Five hours later, about 2 a. m., a caller from Chad Willims’ Polk County home off U. S. 270 called Oglesby’s office and said that someone fitting Keith’s description was hiding in a backyard shed.

Willims lives 15 miles east of the prison.

Oglesby said he immediately called the prison’s search team, which was stationed two miles away from Willims’ home at the state line.

Per prison policy, the team would not cross into Arkansas to check out the report.

By the time Oglesby’s deputy arrived 20 minutes later, the man hiding in the shed had disappeared into the woods.

“If they’d come two miles up the road, they would have been on him in less than 30 minutes,” Oglesby said, referring to the search team’s dog pack. “It’s a frustrating thing.” Oglesby believes Keith continued east along U. S. 270 and stole a 2001 Chevrolet Cavalier from Mike Jackson’s residence off Lucinda Lane.

Jackson discovered that the car was missing around 6 a.m. when he woke up to go to work.

He left the car door unlocked and the key in the ignition.

Authorities found Jackson’s car abandoned along a highway in Oklahoma City on Jan. 29. Jackson spent $ 225 on impound fees and fuel to get the car back home the next day. Jackson is glad that’s all he lost. “He could have come into the house, just as easy as stolen the car, and cut my throat while I was laying in bed,” he said. Howard, Hamilton’s warden, said Keith arranged to turn himself in to a Department of Corrections agent at a fast food restaurant in Oklahoma City five days later. “Apparently, Keith realized his days on the run were numbered,” Howard said.

Massie said the search team had no choice but to stop pursuing Keith when he crossed into Arkansas.

“If you act as a law enforcement officer, and you don’t have the authority to do so, whatever action you take could be called into question,” he said. “And you put the state of Oklahoma at risk to be sued for operating outside the scope of your authority.” Rowton also said any prison official who is injured pursuing a convict into Arkansas might not be covered under the prison’s workers’ compensation plan.

Instead, Massie said, prison officials rely on local law enforcement to apprehend suspects who make it to another state. Prison officials help by feeding information on the escapees’ possible whereabouts.
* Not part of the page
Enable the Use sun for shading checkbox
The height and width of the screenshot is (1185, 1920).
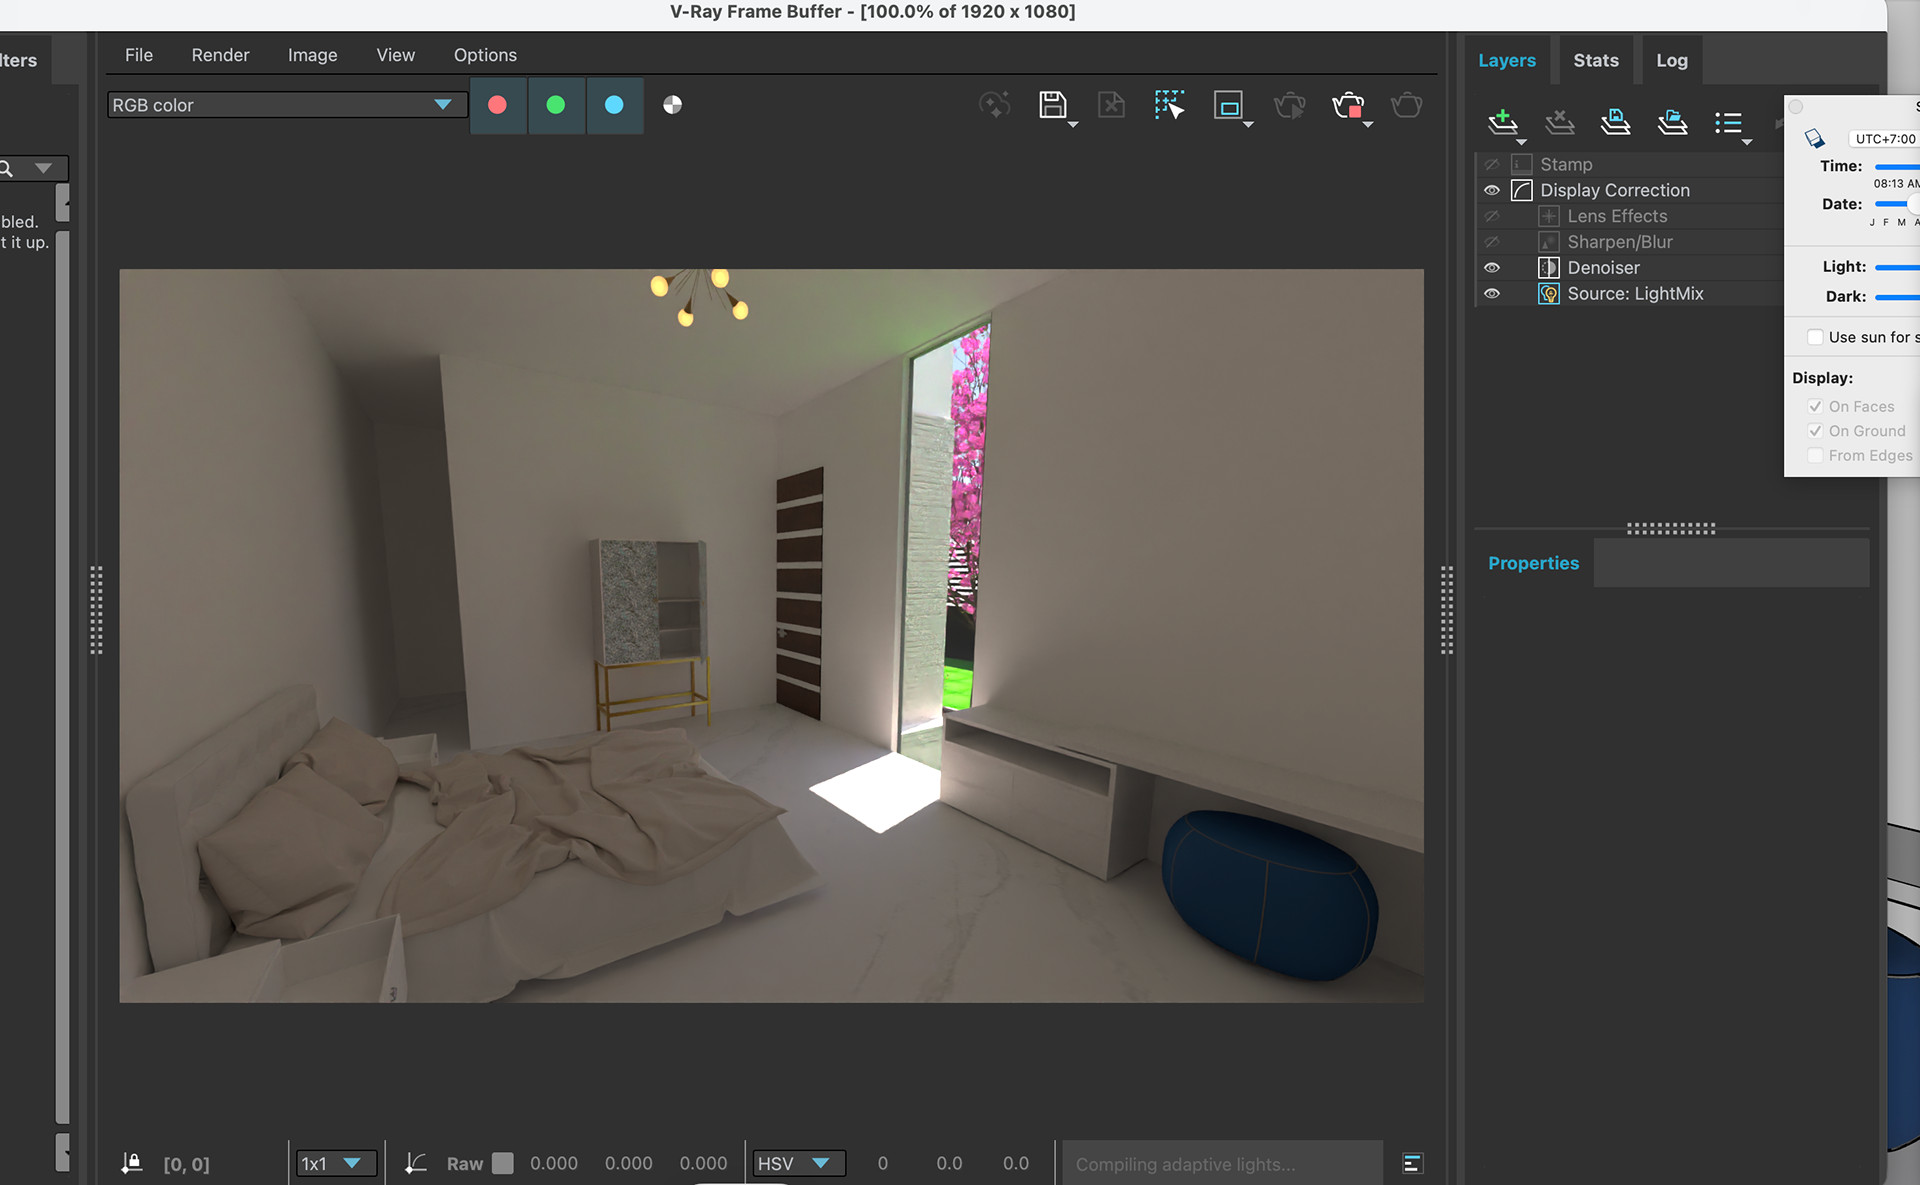[1815, 337]
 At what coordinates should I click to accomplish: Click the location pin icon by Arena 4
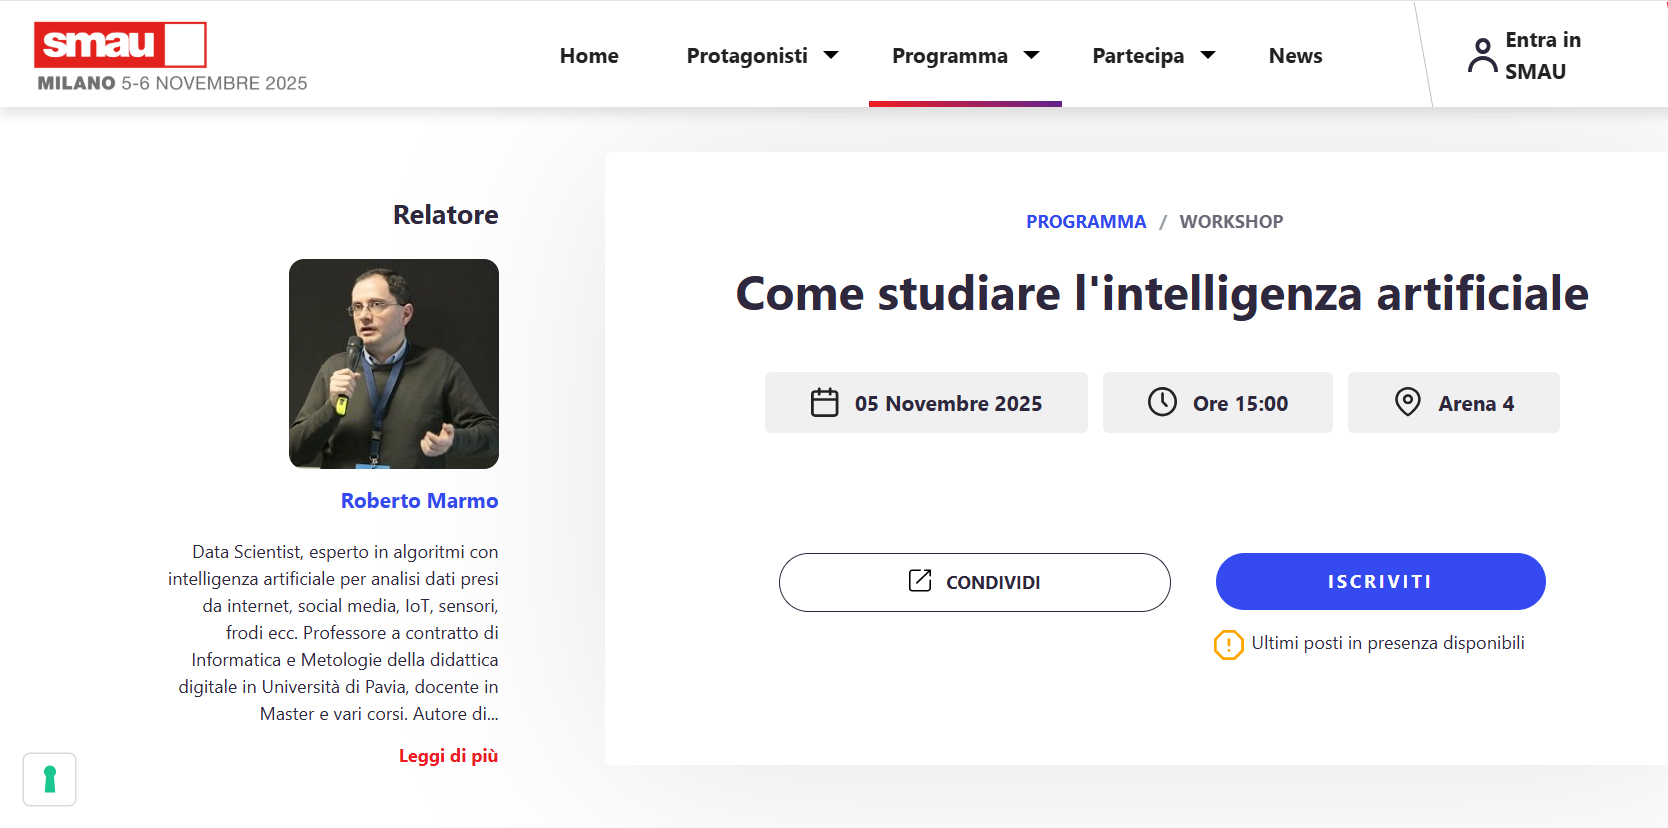pyautogui.click(x=1407, y=402)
Oglesby contacted Arkansas ’ attorney general after Keith’s escape and asked him to investigate the legality of crafting a compact that would authorize the prison’s search team to come into Polk County during manhunts.

Gabe Holmstrom, a spokesman for McDaniel, said McDaniel feels it’s legal for governmental entities, including those in different states, to enter into cooperative agreements like this.

The police departments in Texarkana, Texas, and Texarkana, Ark., have operated on both sides of the border under a mutual-aid agreement for at least 15 years, said Texarkana Police Department Capt. Mark Lewis.

Officers used to work under the direction of a supervisor from the opposite department, Lewis said.

Today, officers from both departments are free to operate independently in either city under the authority of state statutes approved by Texas and Arkansas legislatures.

Holmstrom said it’s up to Polk County and the Oklahoma prison system to work one out.

Massie said the agency is open to discussing it, but reaching an agreement isn’t a top priority for the department. He said the department was only open, in years past, to letting prison officials lead searches outside the state in a voluntary capacity.

Oglesby said he’s committed to getting an agreement in place and has contacted the Polk County prosecuting attorney for help.

He plans to present a proposal to Oklahoma prison officials within 60 days.

“I may have to do some politicking,” Oglesby said. “But if I have to drive to Oklahoma City to get it done, I will.”